We have warned of the risks of an excess profit tax on the major oil companies for several years. Therefore, it should come as no surprise that Senators Schumer and Snowe sneaked a windfall profits tax into the Senate budget reconciliation before Thanksgiving. The Wall Street Journal estimates that the proposal would raise the tax liability of oil companies by an estimated $5 billion next year. An example of what rewards can be reaped from giving can be seen in the brilliant marketing strategy employed by Coca-Cola during World War II. In 1942, Robert Woodruff, Coke’s then chairman, made the following promise: “Every man in uniform gets a bottle of Coca-Cola for five cents, wherever he is, and whatever it costs.”

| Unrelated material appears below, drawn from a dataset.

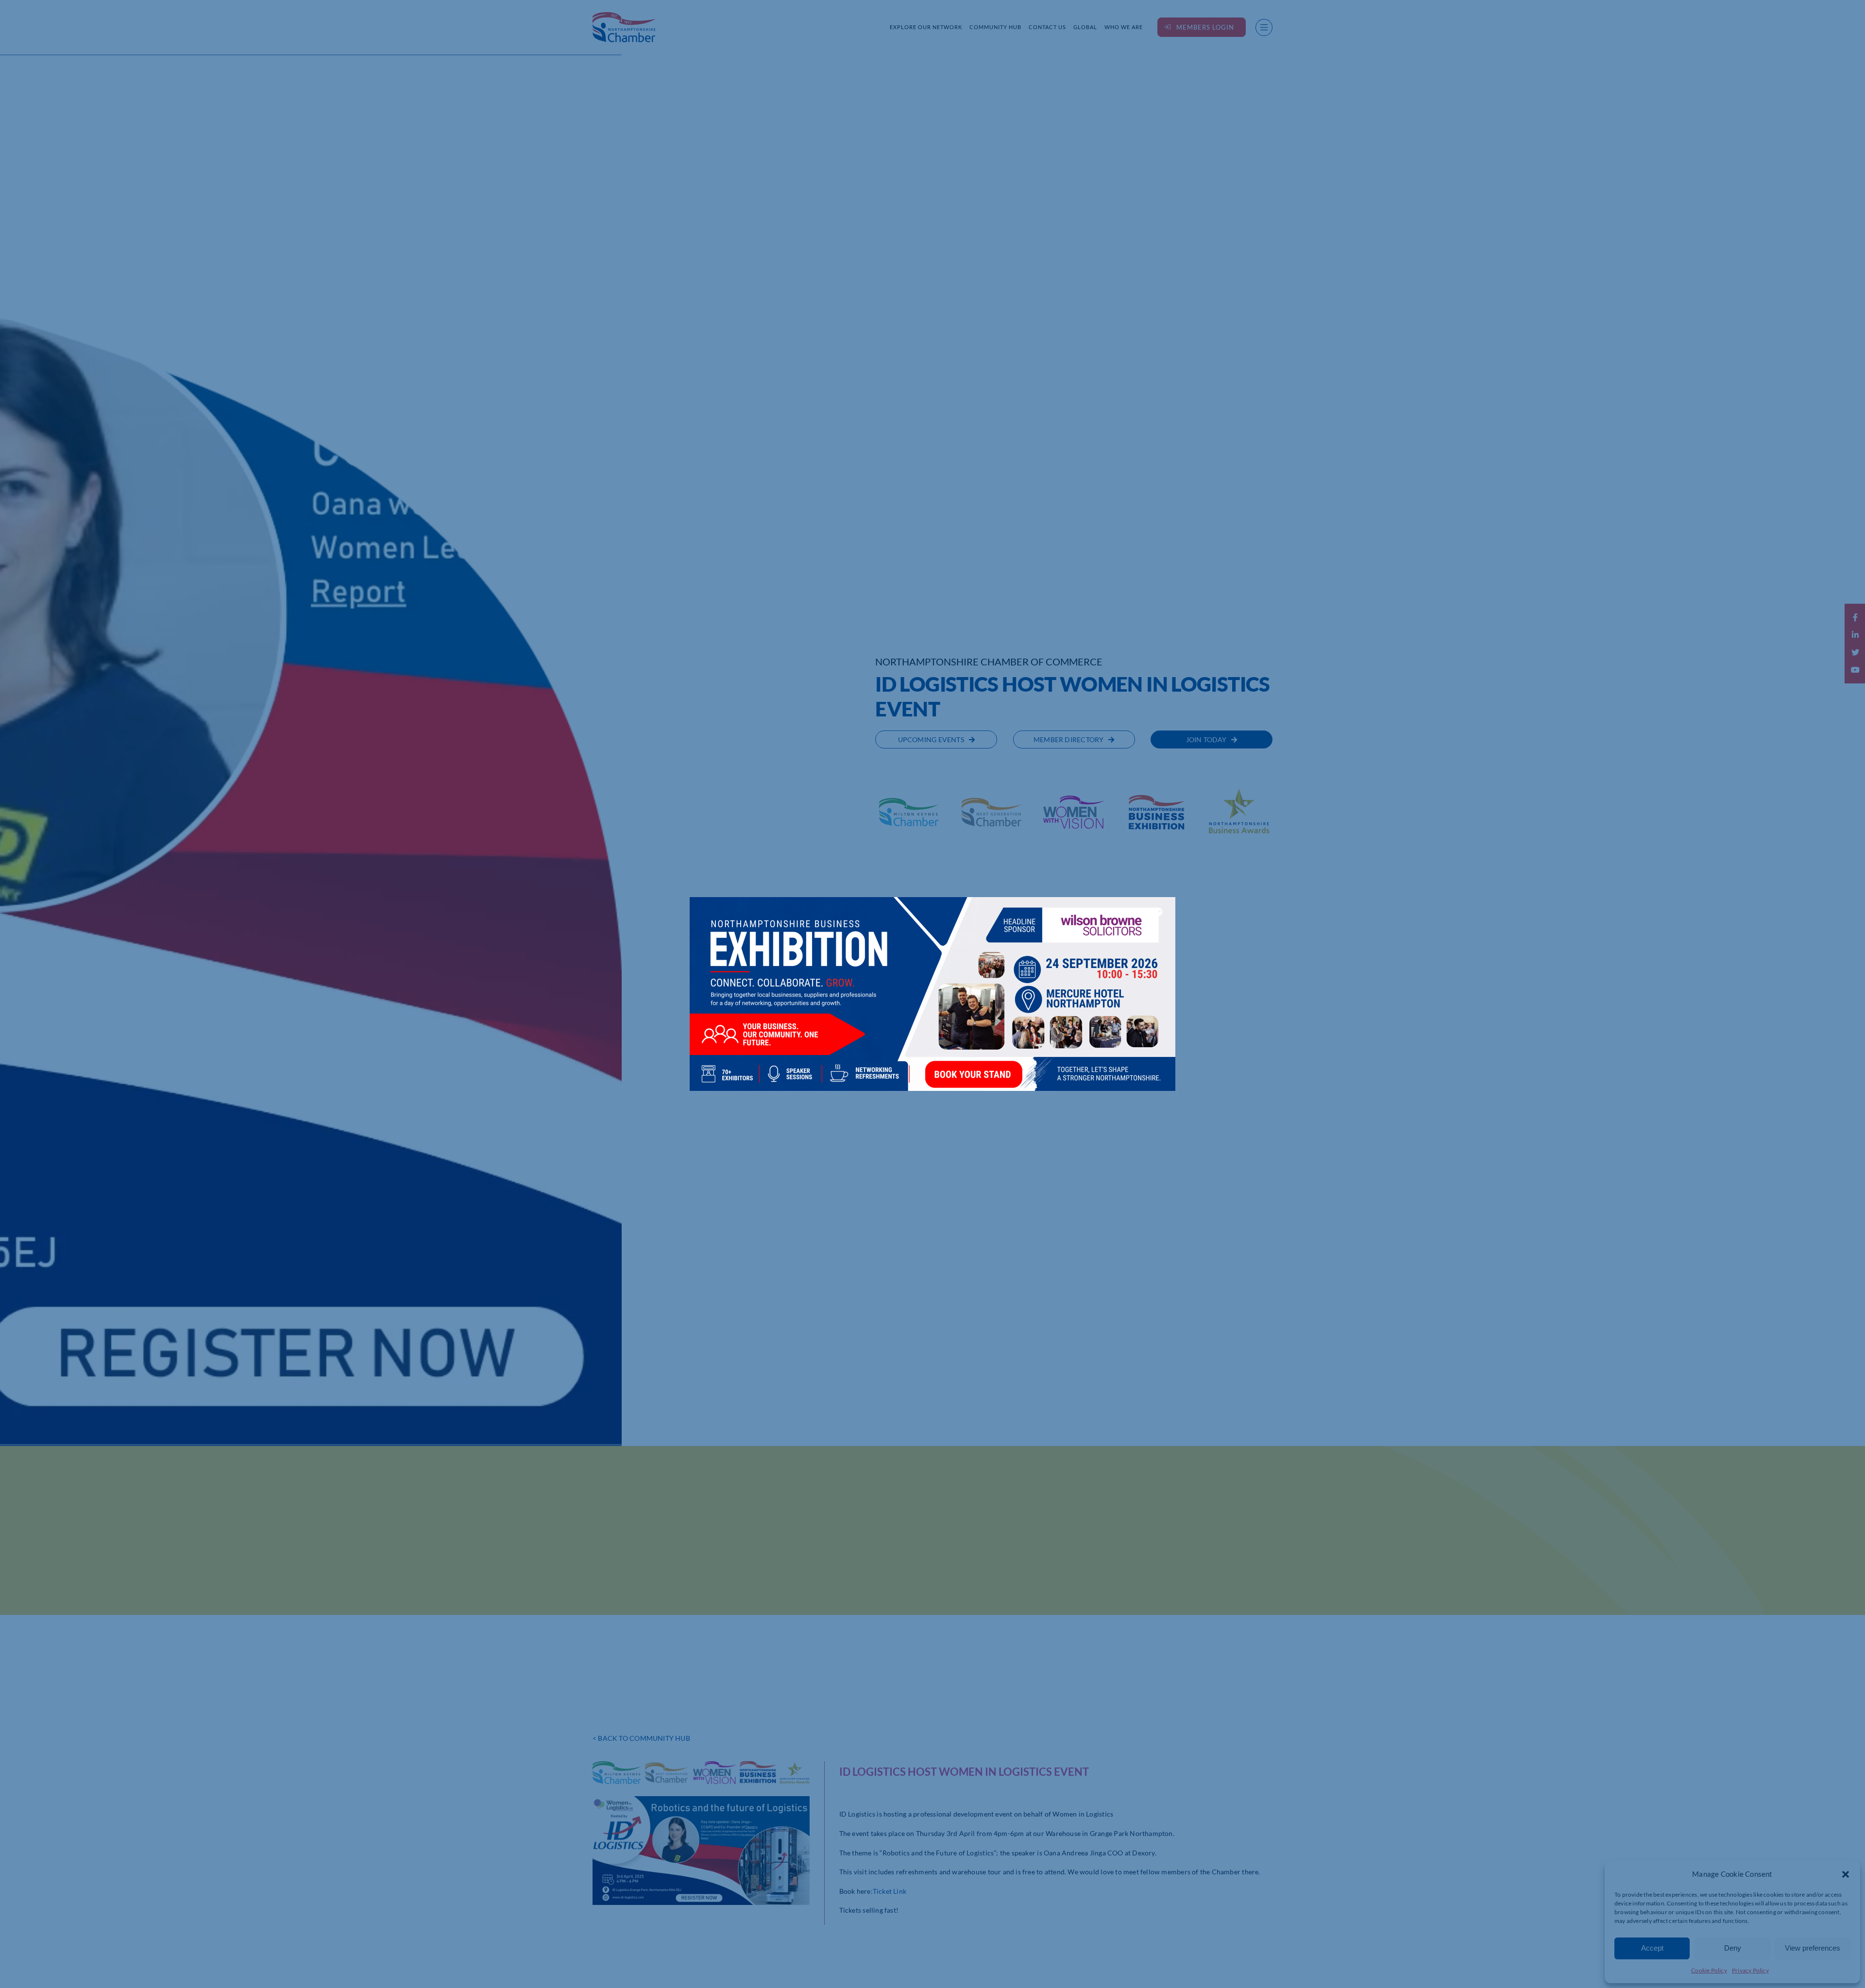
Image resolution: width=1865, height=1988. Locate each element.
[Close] (1158, 912)
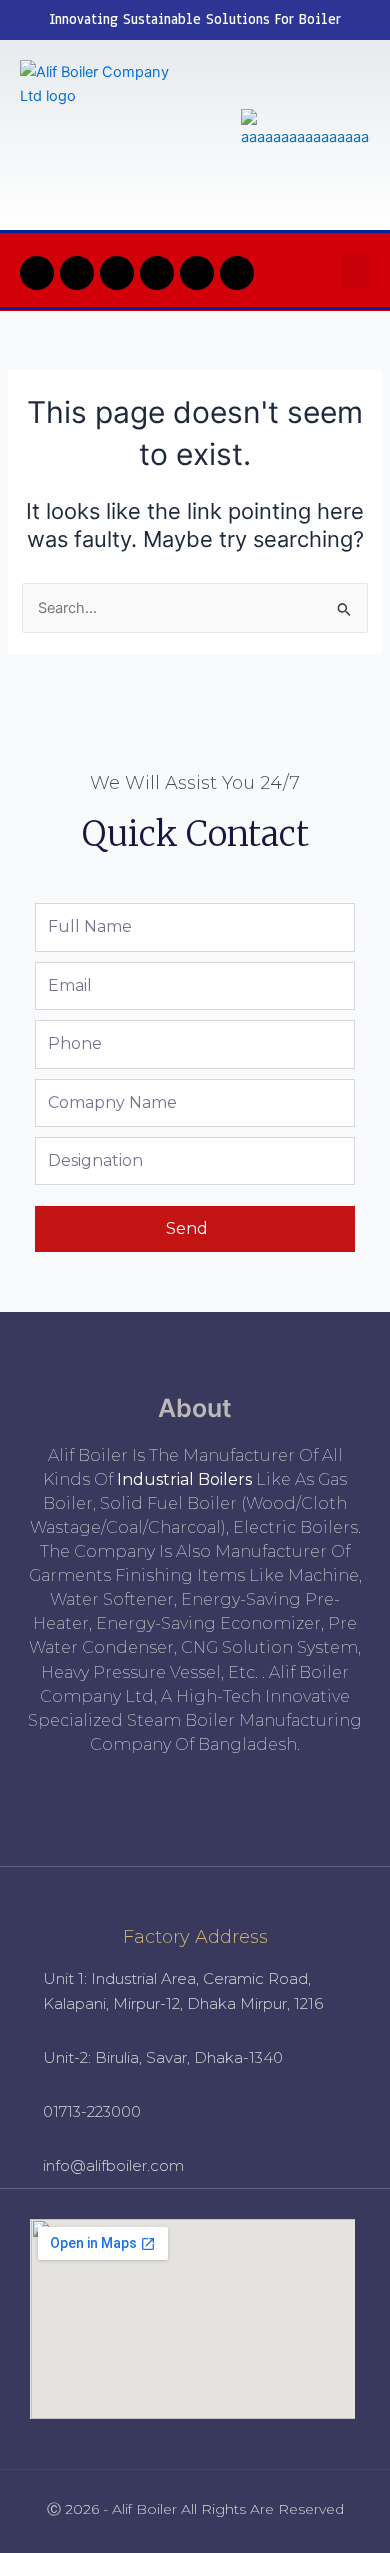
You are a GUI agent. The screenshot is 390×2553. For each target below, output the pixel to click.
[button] (356, 271)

Due to sugar rationing, at the time, Coke clearly lost money on this offer—short term. Up until World War II, Coke was available worldwide, but was only popular in Canada, Cuba and Germany. Woodruff’s offer was backed by the military because Coke was viewed as intrinsically American and would be an excellent way to boost war-time morale.

During the war, Coca-Cola built bottling plants all over the world to supply American soldiers. By the end of the war, Coke had 64 bottling plants that spanned every continent except Antarctica.
By 1946, Coke had made enormous inroads into markets all over the world and created many loyal customers among the returning soldiers.
Of course, magnanimity in victory is also wise as we saw in the Marshall Plan that rebuilt Europe after WWII. By contrast, the assassination of Abraham Lincoln, as we have written, did more damage to the South than the entire war itself. As Jeff Shaara writes in The Last Full Measure:
“The death of Lincoln ripped apart the nascent healing of a battered nation struggling to put the deep and bloody wounds behind. In the North the outrage grew, and to many it did not matter that the plot had been little more than he mindless actions of a conspracy driven by one fanatic, a man named John Wilkes Booth. The voices of reason were swept away, drowned out by emotional cries of revenge, an emotion that would give fuel to the self-serving needs of powerful men in powerful positions. They would now take control for the weaknesses of Lincoln’s successor, Andrew Johnson, could easily point their fingers into the heart of what had been the Confederacy, using the emotion and the sorrow of a nation to punish those who could too easily be blamed...
“Even the darkest hearts, where resistance to the peace, to the Union, was still hard, it was clear that the assassin’s bullet had taken away much more than one man. Now would come the angry times, a new brutality; not the guns and the blood of war, but something subtle, quiet and powerful. What had not been taken away from the southern people by the great crushing weight of the war would now be taken by a new kind of violence, a policy of reconstruction that would do everything Lincoln would not. The wounds would not be allowed to heal, the vision of the bright future would be pushed aside, replaced by a dark vision of revenge. Instead of healing, the wounds would be probed and ripped, would become scars that would never quite close, would be kept alive with anger and hostility for generations.”